- Born: 1886 Omaha, Nebraska, U.S.
- Died: August 15, 1961 (aged 74/75) Los Gatos, California, U.S.
- Occupations: Vaudeville performer, singer, photographer
- Spouse: Betty Baxter
- Musical career
- Also known as: Gene Rogers
- Genres: Blues, Protest
- Years active: 1914–1917
- Labels: Victor Records Columbia Records Emerson Records

= Morton Harvey =

American singer-songwriter

Morton Harvey (1886 - August 15, 1961) was an American vaudeville performer and singer who had a moderately successful recording career during the mid-1910s.

==Career==
Harvey was born in Omaha, Nebraska. His family wanted him to become a minister, but he had theatrical ambitions, and was able to secure a position in a traveling show while on a trip to Chicago, Illinois. He eventually gained a recording contract, just a few years after records began to become popular. Though most of his recordings were not best sellers, he is notable for being the first singer to record a blues song, the "Memphis Blues" by W.C. Handy which he recorded on October 2, 1914. Harvey later stated: "[A]lthough the orchestra that accompanied me...was composed of symphonic players, it wasn't their fault that they didn't get a 'blues' quality into the record. The 'Blues' style of singing and playing, which became so familiar later, was just about to be born. Even the dance records of 'The Memphis Blues' made during that period were played as straight one-steps. However, there were a few good old-fashioned 'trombone smears' in the orchestral effects of my 'Memphis Blues' record."

• **EXTRACTED ENTRIES**:

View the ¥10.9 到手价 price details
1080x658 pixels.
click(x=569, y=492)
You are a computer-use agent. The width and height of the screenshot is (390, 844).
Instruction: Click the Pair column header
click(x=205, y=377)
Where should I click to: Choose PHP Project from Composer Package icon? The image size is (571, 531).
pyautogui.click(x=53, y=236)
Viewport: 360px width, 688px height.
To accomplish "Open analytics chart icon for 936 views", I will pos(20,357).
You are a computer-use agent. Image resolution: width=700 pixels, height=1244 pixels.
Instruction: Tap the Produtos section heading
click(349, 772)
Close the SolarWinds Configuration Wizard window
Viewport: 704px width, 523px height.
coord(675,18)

• **PARTS OF THE EXERCISE**:
**A.** Duplicate the part of the Morton Harvey article that opens with the words containing "- Died: August" and closes with "during the mid-1910s.".
**B.** Go on with the Morton Harvey article from the point where it stops.
The lines play no part in this.

• **ANSWERS GIVEN**:
**A.**
- Died: August 15, 1961 (aged 74/75) Los Gatos, California, U.S.
- Occupations: Vaudeville performer, singer, photographer
- Spouse: Betty Baxter
- Musical career
- Also known as: Gene Rogers
- Genres: Blues, Protest
- Years active: 1914–1917
- Labels: Victor Records Columbia Records Emerson Records

= Morton Harvey =

American singer-songwriter

Morton Harvey (1886 - August 15, 1961) was an American vaudeville performer and singer who had a moderately successful recording career during the mid-1910s.

**B.**
Harvey is also notable for recording the antiwar protest song “I Didn't Raise My Boy to Be a Soldier” in 1915. The song became a hit as, at the time, the majority of Americans wanted the United States to stay out of World War I. The song fell out of favor when, in 1917, the United States joined the war effort. Shortly thereafter, Harvey stopped recording, as the sentiments of ”I Didn't Raise My Boy to Be a Soldier” and other protest songs came to be considered unpatriotic. Many documentaries about World War I contain the song, however, and it is still on this song that Harvey's voice is heard by the most people. There is some dispute as to whether he was a baritone or tenor.

==Later years and death==
Harvey remained a vaudeville performer through the mid-1920s, often as half of a duet. He also performed with his new wife, Betty Baxter, on occasion. After his retirement from show business, he moved to Oklahoma where he managed a radio station. In 1941 after the outbreak of World War II, he moved to San Francisco, California, where he served as director of job relations at the War Manpower Commission, and then as personnel director of an Army hospital. In 1946 he opened a photography studio in Los Gatos, California and photographed the Santa Clara Valley. Even after he moved onto other careers, he still continued to sing and write songs in his spare time.

Harvey died in Los Gatos, California on August 15, 1961.